● WHAT YOU NEED TO DO
Copy out, unchanged, the stretch from the beginning of the items through the line containing "Personhood [554, 189]".
### RECORDS FOR THE EXERCISE ###
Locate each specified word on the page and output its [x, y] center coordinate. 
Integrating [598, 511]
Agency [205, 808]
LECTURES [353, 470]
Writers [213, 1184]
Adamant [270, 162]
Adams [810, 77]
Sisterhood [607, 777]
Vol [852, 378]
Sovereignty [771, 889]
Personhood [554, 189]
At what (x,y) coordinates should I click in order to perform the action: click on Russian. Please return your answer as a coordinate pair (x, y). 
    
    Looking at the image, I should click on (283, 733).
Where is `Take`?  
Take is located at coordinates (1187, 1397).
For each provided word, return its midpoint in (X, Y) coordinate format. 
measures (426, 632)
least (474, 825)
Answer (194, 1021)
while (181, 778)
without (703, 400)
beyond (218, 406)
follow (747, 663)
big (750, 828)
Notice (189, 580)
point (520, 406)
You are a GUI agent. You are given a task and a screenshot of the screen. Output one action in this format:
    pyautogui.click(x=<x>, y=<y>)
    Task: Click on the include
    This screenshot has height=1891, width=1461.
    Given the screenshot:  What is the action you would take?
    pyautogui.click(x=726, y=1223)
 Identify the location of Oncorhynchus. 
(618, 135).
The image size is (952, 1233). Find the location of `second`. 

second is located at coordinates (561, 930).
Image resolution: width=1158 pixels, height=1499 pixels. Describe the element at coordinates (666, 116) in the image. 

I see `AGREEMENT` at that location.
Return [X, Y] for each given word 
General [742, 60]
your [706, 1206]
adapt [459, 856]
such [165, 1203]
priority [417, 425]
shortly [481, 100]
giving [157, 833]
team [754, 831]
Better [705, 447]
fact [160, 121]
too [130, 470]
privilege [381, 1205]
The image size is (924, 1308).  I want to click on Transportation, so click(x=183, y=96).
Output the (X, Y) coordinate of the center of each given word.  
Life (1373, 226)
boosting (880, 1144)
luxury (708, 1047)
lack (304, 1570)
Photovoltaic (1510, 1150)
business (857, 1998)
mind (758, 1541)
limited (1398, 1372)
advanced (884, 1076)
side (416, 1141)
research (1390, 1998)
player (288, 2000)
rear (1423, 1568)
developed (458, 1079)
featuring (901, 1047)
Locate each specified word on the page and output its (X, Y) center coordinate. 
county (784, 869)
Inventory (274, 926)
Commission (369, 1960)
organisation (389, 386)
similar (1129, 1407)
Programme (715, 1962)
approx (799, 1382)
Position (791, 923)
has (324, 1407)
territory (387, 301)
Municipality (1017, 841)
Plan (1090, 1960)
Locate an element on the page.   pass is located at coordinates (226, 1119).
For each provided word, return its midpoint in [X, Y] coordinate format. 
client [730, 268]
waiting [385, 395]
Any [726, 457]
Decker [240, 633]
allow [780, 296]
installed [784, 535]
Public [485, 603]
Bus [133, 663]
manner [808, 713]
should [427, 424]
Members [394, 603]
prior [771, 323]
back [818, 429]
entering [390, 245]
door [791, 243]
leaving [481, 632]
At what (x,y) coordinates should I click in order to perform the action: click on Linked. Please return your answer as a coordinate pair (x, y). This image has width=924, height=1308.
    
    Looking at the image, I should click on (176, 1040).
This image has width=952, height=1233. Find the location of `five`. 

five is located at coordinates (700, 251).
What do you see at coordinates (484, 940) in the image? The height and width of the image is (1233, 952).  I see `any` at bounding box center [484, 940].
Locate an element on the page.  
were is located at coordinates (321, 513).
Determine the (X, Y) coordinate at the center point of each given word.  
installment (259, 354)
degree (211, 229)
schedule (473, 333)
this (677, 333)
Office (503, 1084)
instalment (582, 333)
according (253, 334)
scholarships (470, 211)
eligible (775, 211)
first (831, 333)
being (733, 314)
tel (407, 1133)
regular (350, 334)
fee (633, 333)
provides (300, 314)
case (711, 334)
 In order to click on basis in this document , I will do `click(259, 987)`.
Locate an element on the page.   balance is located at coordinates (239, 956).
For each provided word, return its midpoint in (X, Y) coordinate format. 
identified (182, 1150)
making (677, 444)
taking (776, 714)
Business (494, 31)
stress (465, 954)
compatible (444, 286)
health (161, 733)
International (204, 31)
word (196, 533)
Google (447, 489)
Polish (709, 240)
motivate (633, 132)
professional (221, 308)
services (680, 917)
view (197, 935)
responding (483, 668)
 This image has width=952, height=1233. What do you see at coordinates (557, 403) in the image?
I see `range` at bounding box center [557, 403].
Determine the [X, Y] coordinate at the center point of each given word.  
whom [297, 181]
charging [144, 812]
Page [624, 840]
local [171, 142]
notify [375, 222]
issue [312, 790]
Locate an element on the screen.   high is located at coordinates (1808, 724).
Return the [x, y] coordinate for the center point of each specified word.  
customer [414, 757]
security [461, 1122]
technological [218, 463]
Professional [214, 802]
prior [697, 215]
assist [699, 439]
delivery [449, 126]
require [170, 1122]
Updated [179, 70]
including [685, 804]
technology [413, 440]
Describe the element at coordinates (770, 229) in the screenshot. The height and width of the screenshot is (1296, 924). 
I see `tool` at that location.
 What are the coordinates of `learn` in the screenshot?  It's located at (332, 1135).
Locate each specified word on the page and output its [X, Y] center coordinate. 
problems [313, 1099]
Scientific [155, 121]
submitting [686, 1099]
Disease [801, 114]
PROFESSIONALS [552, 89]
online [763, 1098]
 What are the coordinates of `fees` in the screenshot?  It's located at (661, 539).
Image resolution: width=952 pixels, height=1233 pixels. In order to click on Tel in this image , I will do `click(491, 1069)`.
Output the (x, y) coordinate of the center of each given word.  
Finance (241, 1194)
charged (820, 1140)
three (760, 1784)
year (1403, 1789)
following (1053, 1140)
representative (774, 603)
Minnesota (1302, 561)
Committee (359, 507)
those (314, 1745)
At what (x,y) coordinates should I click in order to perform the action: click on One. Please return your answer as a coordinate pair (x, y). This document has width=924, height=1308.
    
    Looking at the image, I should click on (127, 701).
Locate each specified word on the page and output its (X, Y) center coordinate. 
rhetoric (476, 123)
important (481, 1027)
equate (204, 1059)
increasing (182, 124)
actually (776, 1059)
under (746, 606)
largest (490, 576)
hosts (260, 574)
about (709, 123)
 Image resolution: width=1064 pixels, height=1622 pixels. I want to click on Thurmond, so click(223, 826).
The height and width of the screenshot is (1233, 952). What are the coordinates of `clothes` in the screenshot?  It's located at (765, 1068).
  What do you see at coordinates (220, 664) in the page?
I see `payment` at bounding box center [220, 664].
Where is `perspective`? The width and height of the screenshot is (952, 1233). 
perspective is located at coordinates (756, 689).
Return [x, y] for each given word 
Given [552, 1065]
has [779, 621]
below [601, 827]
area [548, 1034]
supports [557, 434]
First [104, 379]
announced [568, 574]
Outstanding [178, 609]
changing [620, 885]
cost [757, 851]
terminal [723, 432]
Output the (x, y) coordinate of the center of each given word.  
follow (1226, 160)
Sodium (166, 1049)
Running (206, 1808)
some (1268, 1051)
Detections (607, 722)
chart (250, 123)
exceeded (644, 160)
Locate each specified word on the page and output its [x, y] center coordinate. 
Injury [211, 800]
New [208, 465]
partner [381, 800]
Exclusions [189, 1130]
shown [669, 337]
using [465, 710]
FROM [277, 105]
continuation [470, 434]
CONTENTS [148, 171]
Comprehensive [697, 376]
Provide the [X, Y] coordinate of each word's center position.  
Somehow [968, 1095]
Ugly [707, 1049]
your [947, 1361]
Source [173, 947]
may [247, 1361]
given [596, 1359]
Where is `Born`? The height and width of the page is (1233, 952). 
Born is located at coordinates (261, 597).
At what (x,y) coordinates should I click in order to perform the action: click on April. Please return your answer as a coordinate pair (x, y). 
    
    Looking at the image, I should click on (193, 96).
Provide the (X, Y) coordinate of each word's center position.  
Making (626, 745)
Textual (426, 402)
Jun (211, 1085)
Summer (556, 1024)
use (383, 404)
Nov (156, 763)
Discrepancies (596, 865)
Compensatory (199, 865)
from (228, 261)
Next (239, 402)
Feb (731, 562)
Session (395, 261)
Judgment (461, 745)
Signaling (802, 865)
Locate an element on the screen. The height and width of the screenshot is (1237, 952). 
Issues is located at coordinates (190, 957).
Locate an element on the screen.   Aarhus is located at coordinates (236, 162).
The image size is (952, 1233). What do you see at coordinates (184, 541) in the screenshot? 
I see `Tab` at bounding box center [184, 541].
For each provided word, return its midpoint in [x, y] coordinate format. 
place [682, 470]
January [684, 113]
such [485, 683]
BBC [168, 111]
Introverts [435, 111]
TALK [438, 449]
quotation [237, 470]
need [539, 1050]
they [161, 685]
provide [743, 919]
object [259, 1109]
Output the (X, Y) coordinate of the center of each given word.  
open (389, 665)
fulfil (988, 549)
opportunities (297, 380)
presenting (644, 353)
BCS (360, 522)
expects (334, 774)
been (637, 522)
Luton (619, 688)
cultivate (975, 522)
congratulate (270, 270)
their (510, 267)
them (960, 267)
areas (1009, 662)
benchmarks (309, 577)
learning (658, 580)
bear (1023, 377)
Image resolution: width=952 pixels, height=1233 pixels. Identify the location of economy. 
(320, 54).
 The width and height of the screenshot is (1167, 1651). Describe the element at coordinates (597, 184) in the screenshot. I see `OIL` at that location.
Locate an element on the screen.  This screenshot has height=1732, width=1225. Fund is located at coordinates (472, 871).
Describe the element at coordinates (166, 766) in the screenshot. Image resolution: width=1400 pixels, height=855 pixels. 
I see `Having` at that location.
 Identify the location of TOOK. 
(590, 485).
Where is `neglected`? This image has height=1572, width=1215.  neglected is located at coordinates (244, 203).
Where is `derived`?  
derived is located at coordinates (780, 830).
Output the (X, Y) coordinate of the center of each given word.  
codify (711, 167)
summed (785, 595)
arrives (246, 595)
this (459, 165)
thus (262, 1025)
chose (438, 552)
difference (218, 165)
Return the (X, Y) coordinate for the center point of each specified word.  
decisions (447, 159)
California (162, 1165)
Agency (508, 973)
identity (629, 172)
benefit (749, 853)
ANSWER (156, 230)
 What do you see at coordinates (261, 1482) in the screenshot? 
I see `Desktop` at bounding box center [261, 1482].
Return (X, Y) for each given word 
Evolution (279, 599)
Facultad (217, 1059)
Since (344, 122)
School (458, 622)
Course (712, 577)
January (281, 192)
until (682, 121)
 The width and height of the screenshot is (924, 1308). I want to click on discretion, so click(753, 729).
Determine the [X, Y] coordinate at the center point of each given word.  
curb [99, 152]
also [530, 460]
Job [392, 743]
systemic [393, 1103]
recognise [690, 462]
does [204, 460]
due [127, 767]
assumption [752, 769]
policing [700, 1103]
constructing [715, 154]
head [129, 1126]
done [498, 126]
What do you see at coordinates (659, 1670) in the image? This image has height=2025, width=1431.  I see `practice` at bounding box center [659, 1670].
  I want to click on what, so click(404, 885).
###
● REPLY
Locate each specified word on the page and output its [x, y] center coordinate. 
Integrating [598, 511]
Agency [205, 808]
LECTURES [353, 470]
Writers [213, 1184]
Adamant [270, 162]
Adams [810, 77]
Sisterhood [607, 777]
Vol [852, 378]
Sovereignty [771, 889]
Personhood [554, 189]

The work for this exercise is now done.